U.S. v. Taneja
U.S. v. Taneja
2023 WL 3563604 (M.D. Fla. 2023)
February 2, 2023
McCoy, Mac R., United States Magistrate Judge
Summary
The United States filed a motion for a protective order to prevent the defendant from obtaining certain information related to an alleged illegal kickback scheme. The court denied the motion, stating that the information was relevant and the United States' concerns about revealing work product were overstated. The defendant was allowed to inquire into the facts underlying the allegations.
UNITED STATES OF AMERICA, Plaintiff,
v.
MIHIR TANEJA, Defendant
v.
MIHIR TANEJA, Defendant
Case No. 8:21-cv-102-SCB-MRM
United States District Court, M.D. Florida
Signed February 02, 2023
Counsel
Charles T. Harden, III, Michael Kenneth, US Attorney's Office, Tampa, FL, for Plaintiff.John F. Lauro, Lauro Law Firm, Tampa, FL, Robert R. Warchola, Jr., Shumaker, Loop & Kendrick, LLP, Tampa, FL, A. Brian Albritton, Phelps Dunbar, LLP, Tampa, FL, for Defendant.
McCoy, Mac R., United States Magistrate Judge
ORDER
*1 Pending before the Court is the United States’ Motion for Protective Order Regarding Portions of 30(b)(6) Deposition Notice, filed on October 6, 2022. (Doc. 35). Defendant filed a response in opposition on October 20, 2022. (Doc. 39). With leave of Court, (Doc. 41), the United States filed a reply in further support of its motion, (Doc. 42). The matter is ripe for the Court's review.
In the interests of judicial economy and efficiency, the Court dispenses with any unnecessary recitation of the procedural posture of this case, the parties’ arguments, or the well-established legal standards governing this discovery dispute. The Court has carefully reviewed the parties’ submissions and considered each and every argument raised. Upon consideration and being otherwise fully informed, the United States’ motion is DENIED.
Defendant served Defendant's Amended Notice of Videotaped Deposition Pursuant to Federal Rule of Civil Procedure 30(b)(6) on Plaintiff. (Doc. 35-4 (typeface in original)). The Amended Notice contained a list of nine topics to be discussed at the depositions. (Id.). Plaintiff moves for a protective order over three specific topics: Areas of Inquiry Nos. 3, 5, and 6. (See generally Doc. 35).[1]
Area of Inquiry No. 3 requests that the deponent be prepared to testify as to:
[a]ll facts relating to Plaintiff's allegation that “Defendant's illegal scheme to knowingly cause false or fraudulent claims for compounded drugs to be presented to Tricare” and that as part of that scheme “Defendant Taneja caused [Oldsmar Pharmacy] to pay kickbacks to marketers to target military members and their families for prescriptions for compounded medicated pain creams and scar screams, regardless of need” as alleged in ¶ 1 of the Complaint. [Sic].
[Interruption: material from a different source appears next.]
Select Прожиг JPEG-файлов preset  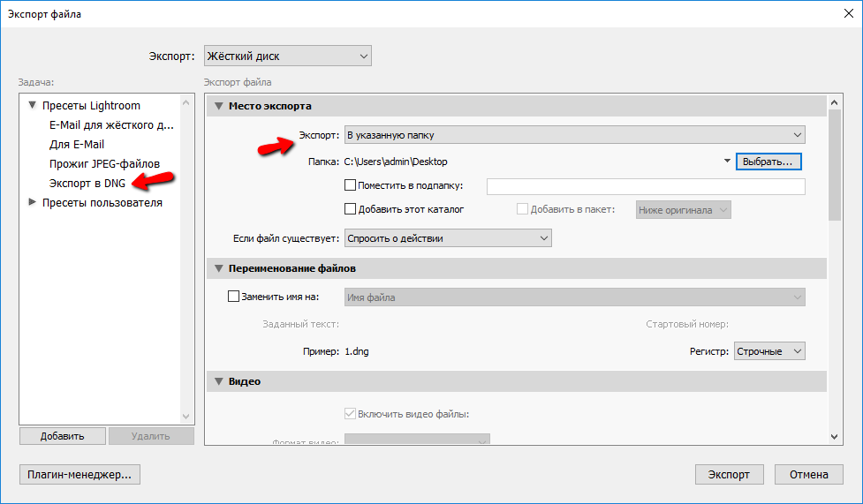click(104, 163)
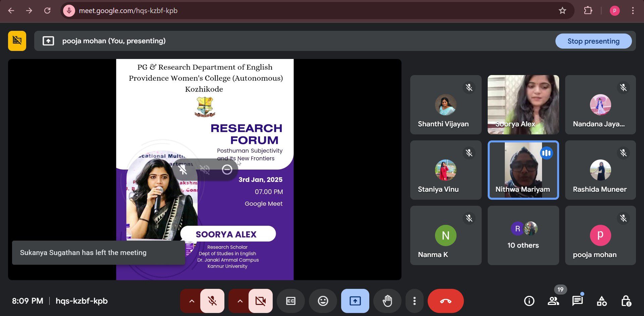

(Doc. 35-4 at 5 (second alteration in original)).[2]
Area of Inquiry No. 5 requests that the deponent be prepared to testify as to “[t]he facts on which Plaintiff supports its claim that ‘from September 2014 to February 2015, Defendant Taneja working with this business partner Larry Smith caused the submission of claims to Tricare ...’ as alleged in ¶ 2 of the Complaint.” (Id. at 6).
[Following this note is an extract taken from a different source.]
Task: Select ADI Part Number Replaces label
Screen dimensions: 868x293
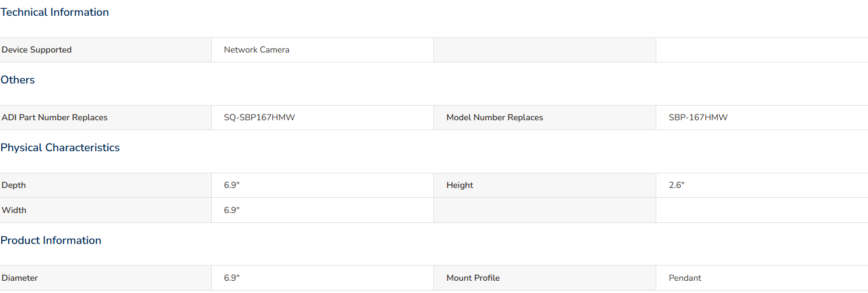Action: pyautogui.click(x=55, y=118)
Area of Inquiry No. 6 requests that the deponent be prepared to testify as to:
[t]he facts on which Plaintiff supports its allegations in ¶¶ 14 and 15 of the Complaint that Defendant “knowingly and willfully caused Oldsmar Pharmacy to pay remuneration to marketers to obtain referrals for compound drug prescriptions that were reimbursed by Tricare” and “by providing kickbacks to induce prescriptions for compounded drugs reimbursed by Tricare, Taneja knowingly caused to be presented false or fraudulent claims.”
(Id.).
The crux of Plaintiff's argument is that Areas of Inquiry Nos. 3, 5, and 6 “seek not to discover facts but to have a witness testify as to the Government's analysis of the facts as to that central issue of whether [Defendant] ‘caused’ the false claims.” (Id. at 1 (emphasis in original)). Put simply, Plaintiff argues that “Defendant is not entitled to require the Plaintiff to prepare a 30(b)(6) witness to testify about how the Plaintiff intends to marshal the facts known to both sides” because this would require Plaintiff to reveal its counsel's work product as it relates to Plaintiff's theory of causation. (See id. at 1-2; see also id. at 6-8). As a result, Plaintiff requests a protective order with respect to Areas of Inquiry Nos. 3, 5, and 6. (Id. at 10).
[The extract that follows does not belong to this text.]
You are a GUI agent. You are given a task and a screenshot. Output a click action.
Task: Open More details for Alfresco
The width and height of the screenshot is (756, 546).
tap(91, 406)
*2 In response, Defendant essentially argues that: (1) a motion for a protective order prior to the deposition is disfavored and it would be more appropriate for the Government to assert its objections during the deposition and, if necessary, instruct the witness not to answer, (Doc. 39 at 5); (2) Defendant does not seek the Government's analysis of the facts or any interpretation of law, but rather seeks the facts underlying the discreet allegations specified in the Areas of Inquiry and the Government's claim that the entities’ relationship was an illegal kickback scheme, (id. at 5-6); (3) Defendant is entitled to seek the testimony sought, (id. at 6-7); (4) “the Government's concern that [Defendant's] proposed 30(b)(6) deposition topics ... would force it to reveal work product is vastly overstated,” (id. at 7-8); (5) Defendant need not seek the requested information through other means before requesting the information through a Rule 30(b)(6) deposition, (id. at 8); and (6) given the seriousness of the allegations, coupled with the amount of time that has passed since the alleged conduct, Defendant should be entitled to inquire into the facts underlying the allegations, (id. at 8-9).
By way of reply, Plaintiff argues, in essence, that: (1) to the extent Defendant seeks to understand the facts underlying the Government's claim that the entities’ relationship was an illegal kickback scheme, Defendant did not previously indicate this and the Government was willing to provide a witness to support the factual basis of this claim, (Doc. 42 at 1-2); (2) the contested topics seek information that “is the functional equivalent of demanding counsel's analysis of how it will make its main legal argument” and the Government objects on this basis – rather than on the bases that a defendant cannot seek the facts supporting the Government's allegations or that the information is already in the record, (id. at 2-4); and (3) Defendant's reliance on FTC v. Vylah Tec LLC, No. 2:17-cv-228-FtM-99MRM, 2018 WL 3656474, at *9 (M.D. Fla. Aug. 2, 2018) for the proposition that a motion for a protective order prior to the deposition is disfavored is misplaced, (id. at 4).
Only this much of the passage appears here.